Setting up an account with ZuluTrade is fairly easy, but the only difference is ZuluTrade is not a broker. You need to have a brokerage account that can add ZuluTrade. Also, you need to pay extra commission as well, unless you have a Triple A Effects account. There are two types of accounts for ZuluTrade, Live account and Demo Account. The difference is that with a demo account, you can practice your copy trading there and not lose any money.
The way that ZuluTrade works is that an Investor would create either a demo or a live account, and follow a trader. Then the traders(which are actually bots) follow the market for 24 hours and issue signals of purchase to Zulutrade, which then they follow the traders and signal them to your broker. Then your broker receives the signals, which they will use in the FOREX Market.
Many users believe that ZuluTrade is great because of the quality of service they provide, and because it is user friendly as well.
I have only known eToro from one of their advertisements, particularly the “Steve and Dave” advertisement. eToro is a social trading brokerage company that focuses on copy trading services. They are founded in 2006 by brothers Yoni and Ronen Assia and David Ring. eToro has two trading features: Manual trading and Social Trading. Social Trading is where the copy trading happens, while Manual trading is for people that like to do their own trading.
eToro also operates on full transparency. Which means that they provide users with their clients data, such as risk percentage, risk score, etc. They also have long-term investment instruments called CopyPortfolios, which are ready made investment portfolios. Unlike ZuluTrade, eToro is a financial broker. Which means you don’t need to add a brokerage account in their platform.
eToro works by connecting all its Live accounts with one another. Once a trader or investor opens a new position, a commission is then made automatically through what is called a spread. Then all the accounts of the other investors, that are copying the actions of that trader or investor, the same operation will be open, and another commission will be paid. Basically, eToro will gain profits from the spread generated from the signals from the trader or investor and by those accounts that replicated them.
Currently, eToro is the #1 Copy trading platform.
PAMM, or Percentage Allocation Management(or Money) Module, is a form of pooled money forex trading.
What it does is it allows investors to allocate their money in a desired amounts to traders they think are good. These traders then manage multiple FOREX trading accounts using their own funds to try and gain profit.
PAMM works by having investors, who have no experience or knowledge in trading, give a percent of their money to more experienced traders for trading. The trader also uses their own money along with the investors to increase their funds. Then after a trade has been made, the experienced trader(or money manager) charges the investors for a percent of their profit. To put it simply, you and give an amount of money to a trader, then with their funds, go and do your trading.
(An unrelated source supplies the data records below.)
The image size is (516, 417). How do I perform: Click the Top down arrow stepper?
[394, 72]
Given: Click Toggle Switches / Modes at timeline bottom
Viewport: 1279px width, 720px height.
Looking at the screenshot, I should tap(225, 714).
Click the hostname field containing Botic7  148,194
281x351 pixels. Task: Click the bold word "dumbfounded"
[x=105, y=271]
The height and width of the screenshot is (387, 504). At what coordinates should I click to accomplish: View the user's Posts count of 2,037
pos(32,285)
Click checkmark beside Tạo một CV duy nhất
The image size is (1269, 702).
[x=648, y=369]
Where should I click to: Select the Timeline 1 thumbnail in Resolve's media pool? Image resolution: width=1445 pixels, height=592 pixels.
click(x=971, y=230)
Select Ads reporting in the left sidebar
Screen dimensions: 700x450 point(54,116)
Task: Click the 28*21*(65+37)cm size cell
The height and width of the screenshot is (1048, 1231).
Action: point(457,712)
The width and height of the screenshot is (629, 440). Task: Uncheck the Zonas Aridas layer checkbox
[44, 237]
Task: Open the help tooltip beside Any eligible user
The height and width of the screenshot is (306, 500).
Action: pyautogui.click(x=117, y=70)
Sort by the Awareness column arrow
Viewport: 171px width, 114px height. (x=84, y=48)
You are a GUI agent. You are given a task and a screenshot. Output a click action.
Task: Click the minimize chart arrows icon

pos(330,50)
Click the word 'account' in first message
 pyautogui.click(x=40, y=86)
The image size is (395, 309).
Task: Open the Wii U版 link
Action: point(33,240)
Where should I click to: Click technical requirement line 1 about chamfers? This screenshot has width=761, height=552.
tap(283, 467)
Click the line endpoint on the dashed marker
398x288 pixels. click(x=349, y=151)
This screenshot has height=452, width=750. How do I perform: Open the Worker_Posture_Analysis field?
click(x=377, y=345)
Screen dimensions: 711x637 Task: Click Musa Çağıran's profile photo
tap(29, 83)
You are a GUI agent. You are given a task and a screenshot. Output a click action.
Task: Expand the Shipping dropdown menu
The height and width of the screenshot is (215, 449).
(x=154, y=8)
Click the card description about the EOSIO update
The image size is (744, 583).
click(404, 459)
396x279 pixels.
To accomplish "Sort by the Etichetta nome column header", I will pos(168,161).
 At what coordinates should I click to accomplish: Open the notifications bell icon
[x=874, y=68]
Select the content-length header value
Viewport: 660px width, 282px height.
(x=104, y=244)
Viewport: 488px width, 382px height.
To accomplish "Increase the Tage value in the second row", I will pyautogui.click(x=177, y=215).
Unlike copy trading, where you are trader that copies another trader’s actions in hopes of gaining a profit, PAMM utilizes on investors paying traders to do their trading.
So that is Copy Trading in a nutshell. Which is quite simple, really. In my personal opinion, copy trading is only good if you know what you are doing. Although the perks and benefits that copy trading provides are great for both beginners and experienced traders alike, there are still some heavy downsides to it. Like unusually large commissions, bad open trades from traders, unreliable traders, breaking even on a trade because of unforeseen events, scam traders, and many more. In the end, copy trading is a one slippery slope. And one should approach it with caution.